Creative works cannot endure.
Sonnet structure, comparison, parody, allusion.
See Shakespeare’s “Sonnet LV”.
Summarize this sonnet in your own words using your summary of Shakespeare’s “Sonnet LV” as a starting point or model.
Do you think Wendy Cope has successfully refuted Shakespeare’s position, or is the purpose of this poem merely to entertain?
Write your own parody of Shakespeare’s “Sonnet LV”.
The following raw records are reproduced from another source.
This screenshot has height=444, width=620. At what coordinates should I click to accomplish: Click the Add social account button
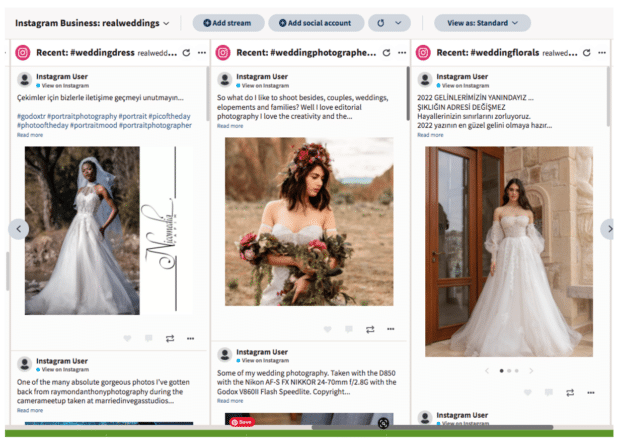click(314, 22)
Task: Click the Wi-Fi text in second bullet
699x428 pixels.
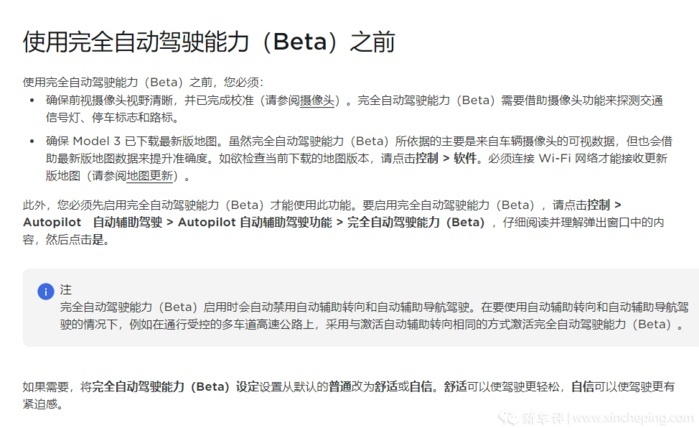Action: pos(555,158)
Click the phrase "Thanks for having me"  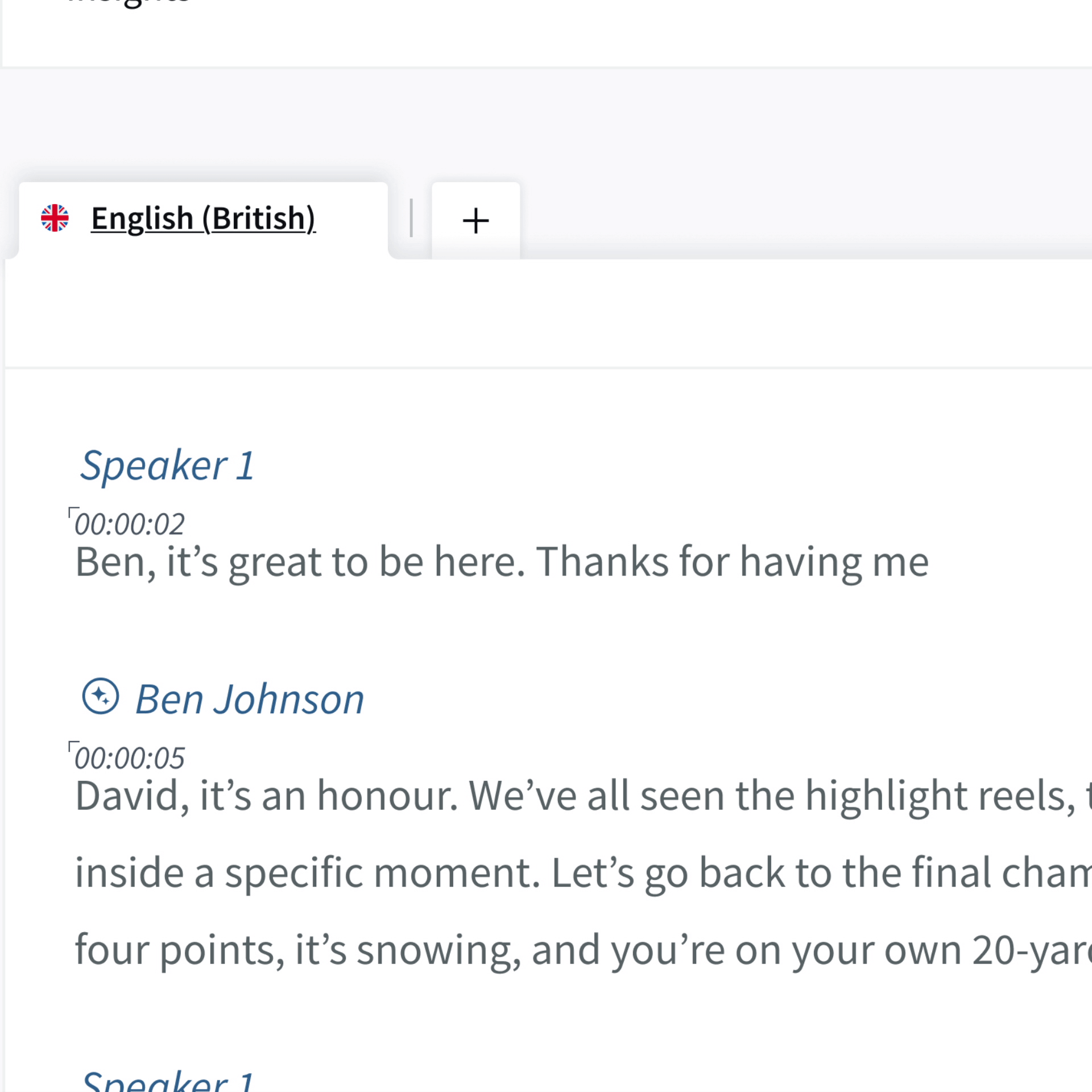click(732, 562)
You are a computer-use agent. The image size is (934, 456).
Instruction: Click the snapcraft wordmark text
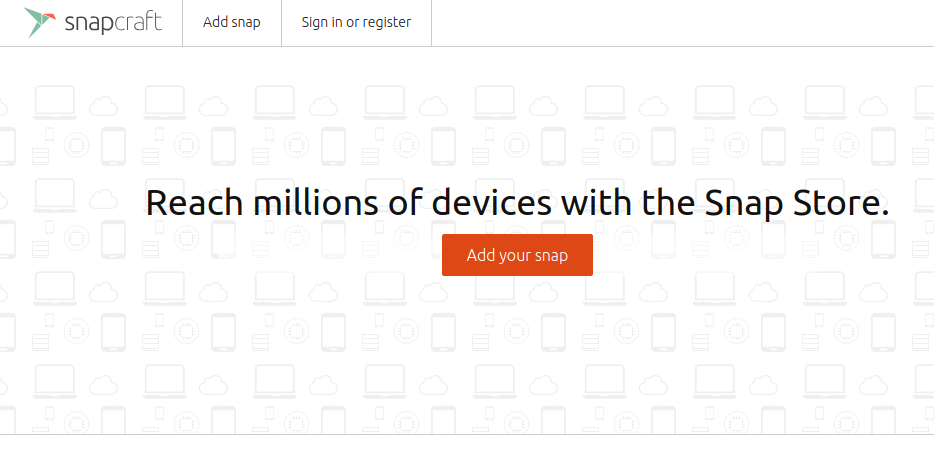tap(113, 23)

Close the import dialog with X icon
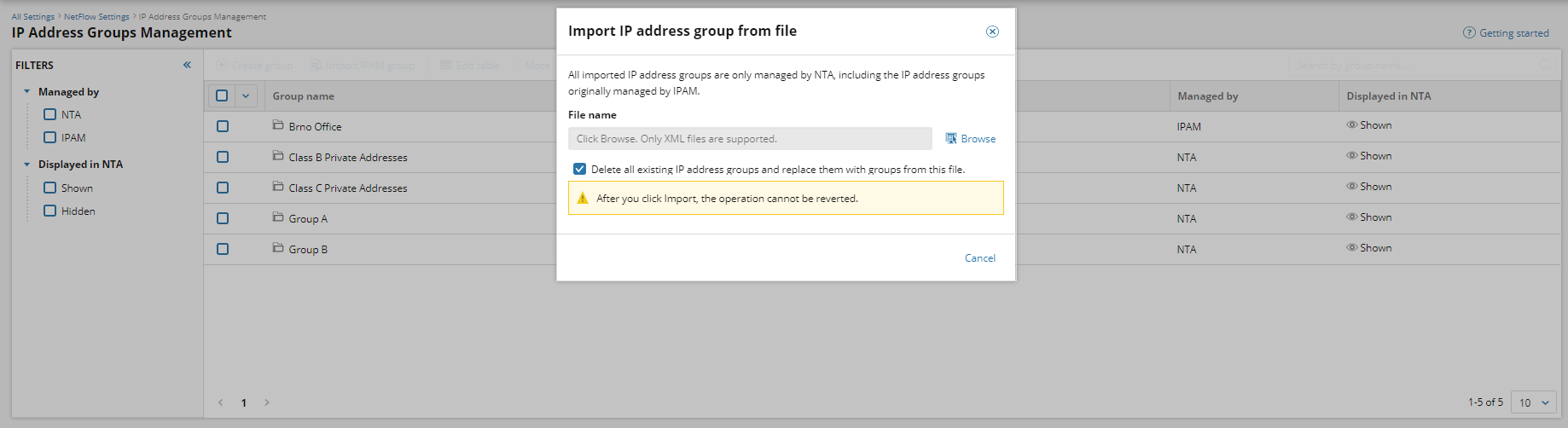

“Not only marble, but the plastic toys” by Wendy Cope
Not only marble, but the plastic toys
From cornflake packets will outlive this rhyme
I can’t immortalize you, love – our joys
Will lie unnoticed in the vault of time.
When Mrs. Thatcher has been cast in bronze
And her administration is a page
In some O-Level text-book, when the dons
Have analysed the story of our age,
When travel firms sell tours of outer space
When aeroplanes take off without a sound
And Tulse Hill has become a trendy place
And upper Norwood’s on the underground
Your beauty and my name will be forgotten –
My love is true, but all my verse is rotten.
Not marble, nor the gilded monuments
Of princes, shall outlive this powerful rhyme;
But you shall shine more bright in these contents
Than unswept stone besmear’d with sluttish time.
When wasteful war shall statues overturn,
And broils root out the work of masonry,
Nor Mars his sword nor war’s quick fire shall burn
The living record of your memory.
‘Gainst death and all-oblivious enmity
Shall you pace forth; your praise shall still find room
Even in the eyes of all posterity
That wear this world out to the ending doom.
So, till the judgment that yourself arise,
You live in this, and dwell in lover’s eyes.
– William Shakespeare
“Sonnet LV” by William Shakespeare is a rather complicated tribute to the beauty or character of the speaker’s loved one. According to the speaker, her beauty will live on within the sonnet.
Creative works can endure for centuries (and give longer life to those people the works describe).
Sonnet structure, comparison, allusion, alliteration
Can a rhyme outlive statues or more permanent structures? Can that rhyme give life to the beauty it describes (“But you shall shine more bright in these contents”)?
Summarize the sonnet in your own words.
According to Shakespeare, what else will endure besides his “powerful rhyme”?
Shakespeare argues that the works of the imagination are more enduring than material things. To what extent do you agree with him?